Bij Merks start komend jaar een van de eerste postdocs aan onderzoek met dynamische modellen aan evolutionaire schaaltransities, bijvoorbeeld van moleculair netwerk naar cel of van cel naar organisme. ‘We volgen de systeembiologische aanpak, waarbij we de modellen voortdurend verbeteren door experimenten te vergelijken. Daar komt data-analyse bij kijken, maar het gaat niet om het genereren van veel data. We gebruiken de dynamische modellen om inzicht te krijgen in hoe we het beste de sprongen kunnen maken tussen de verschillende schaalgroottes, die we binnen het multidisciplinaire onderzoek op alle vlakken tegenkomen, of het nu van molecuul naar cel is of van planeet naar planetenwolk.’

Focus

Voor fysisch organisch chemicus Wilhelm Huck in Nijmegen is het Origins Center niet het enige consortium waarin hij zich buigt over de reactienetwerken, die misschien een rol speelden bij het ontstaan van leven.‘Er zijn internationaal meerdere initiatieven op dit gebied, geleid vanuit ondermeer de VS en Duitsland.’ Zo is Huck sinds enkele jaren betrokken bij de Simons Collaboration on the Origins of Life. Ook dat is een grote, multidisciplinaire groep van wetenschappers. ‘Daar heb ik gemerkt dat onderzoekers zich eerst een tijdje in de materie moeten verdiepen, voordat ze goed weten hoe zij er hun bijdrage aan kunnen leveren. Want het vergt keuzes in je onderzoek. Op zich kun je de vraag vanuit vele invalshoeken benaderen. Maar het eindpunt is vrij dwingend. Zo speelt al het leven zoals wij dat kennen zich af in een waterige omgeving. Als je als chemicus gewend bent om te werken in chloroform, is dat iets om rekening mee te houden.’

Ondanks een veel kapitaalkrachtiger internationale competitie met voorsprong, vindt Huck het verstandig dat de Nederlandse wetenschap sterk inzet op het Origins Center. ‘Zowel in de systeemchemie als in de astronomie, kan Nederland topwetenschappers op de been brengen die hierin het verschil kunnen maken. Ik zou zeggen: focus op deze kwestie!’

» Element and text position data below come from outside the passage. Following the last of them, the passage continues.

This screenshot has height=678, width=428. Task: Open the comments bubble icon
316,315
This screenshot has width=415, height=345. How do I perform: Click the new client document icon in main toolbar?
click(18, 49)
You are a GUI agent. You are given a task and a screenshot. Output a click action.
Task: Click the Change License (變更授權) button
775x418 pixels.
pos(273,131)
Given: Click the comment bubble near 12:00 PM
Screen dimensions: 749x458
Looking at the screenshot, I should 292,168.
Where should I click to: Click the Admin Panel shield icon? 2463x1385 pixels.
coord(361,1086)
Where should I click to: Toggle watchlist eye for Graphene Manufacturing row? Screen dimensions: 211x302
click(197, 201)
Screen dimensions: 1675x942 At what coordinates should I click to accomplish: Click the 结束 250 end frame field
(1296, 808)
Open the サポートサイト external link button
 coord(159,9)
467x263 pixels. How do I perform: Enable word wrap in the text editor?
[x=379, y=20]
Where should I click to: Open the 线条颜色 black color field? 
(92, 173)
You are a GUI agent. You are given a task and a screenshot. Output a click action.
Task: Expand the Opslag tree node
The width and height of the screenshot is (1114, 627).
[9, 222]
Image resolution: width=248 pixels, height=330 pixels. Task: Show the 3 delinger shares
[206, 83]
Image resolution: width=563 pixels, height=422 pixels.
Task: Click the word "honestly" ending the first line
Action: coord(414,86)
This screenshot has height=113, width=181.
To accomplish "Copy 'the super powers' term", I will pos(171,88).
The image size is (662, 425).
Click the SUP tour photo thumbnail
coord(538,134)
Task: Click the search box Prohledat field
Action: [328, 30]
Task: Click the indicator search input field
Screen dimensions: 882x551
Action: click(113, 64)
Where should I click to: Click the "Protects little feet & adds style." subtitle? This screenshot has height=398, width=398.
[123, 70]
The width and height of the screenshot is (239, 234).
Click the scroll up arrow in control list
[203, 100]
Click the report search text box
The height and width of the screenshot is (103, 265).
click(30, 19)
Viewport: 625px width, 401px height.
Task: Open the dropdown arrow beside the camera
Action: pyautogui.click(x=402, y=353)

Dat betekent volgens Huck dat het kabinet substantieel meer geld moet besteden aan dit deel van de Nationale Wetenschaps-agenda. ‘Het is mooi dat je veertig onderzoeksgroepen weet te interesseren, maar als het vervolgens blijft bij een paar plekken voor postdocs, zal het enthousiasme net zo snel weer verwateren. Dat zou ik jammer vinden.’

 

De vijf hoofdzaken van het Origins Center

In het Origins Center werken Nederlandse natuurwetenschappers samen aan de beantwoording van vragen over de oorsprong van het leven en het universum, binnen vijf hoofdthema’s.

  • Origin and co-evolution of earth-like planets and life richt zich op het verzamelen en integreren van data uit astronomie, astrobiologie, (micro)biologie, chemie en aardwetenschappen. Het doel is te komen tot een startpunt en de samenstelling van het eerste leven op aarde, eerste levensvormen en hun metabolisme te identificeren, inclusief de sporen die zij achterlieten op aarde en mogelijk ook op andere planeten.
  • Predicting evolution richt zich op het bepalen van factoren en modellen ontwikkelen die kunnen voorspellen hoe organismen zich aan een veranderende, toekomstige omgeving aanpassen.
  • Building and directing life from molecule to biosphere richt zich op het bouwen van leven uit synthetische en/of biomoleculen, en daarop voortbouwend het beter sturen, repareren of herontwerpen van levensprocessen of ecosystemen.
  • Finding extraterrestrial life richt zich op het bepalen en leren detecteren en herkennen van chemische markers voor leven op planeten waar klimatologische en geologische omstandigheden afwijken van die op aarde.
  • Bridging long temporal and spatial scales ontwikkelt de mathematische modellen en informatica die nodig is om de vragen samenhangend te beantwoorden. De chemische, biologische en (astro)fysische observaties en simulaties uit de eerste vier hoofdthema’s zullen datastromen genereren die voor zinvolle interpretatie van de integratie van tijdschalen, van nanoseconden tot miljarden jaren, en afstanden, van nanometers tot lichtjaren, zullen vergen.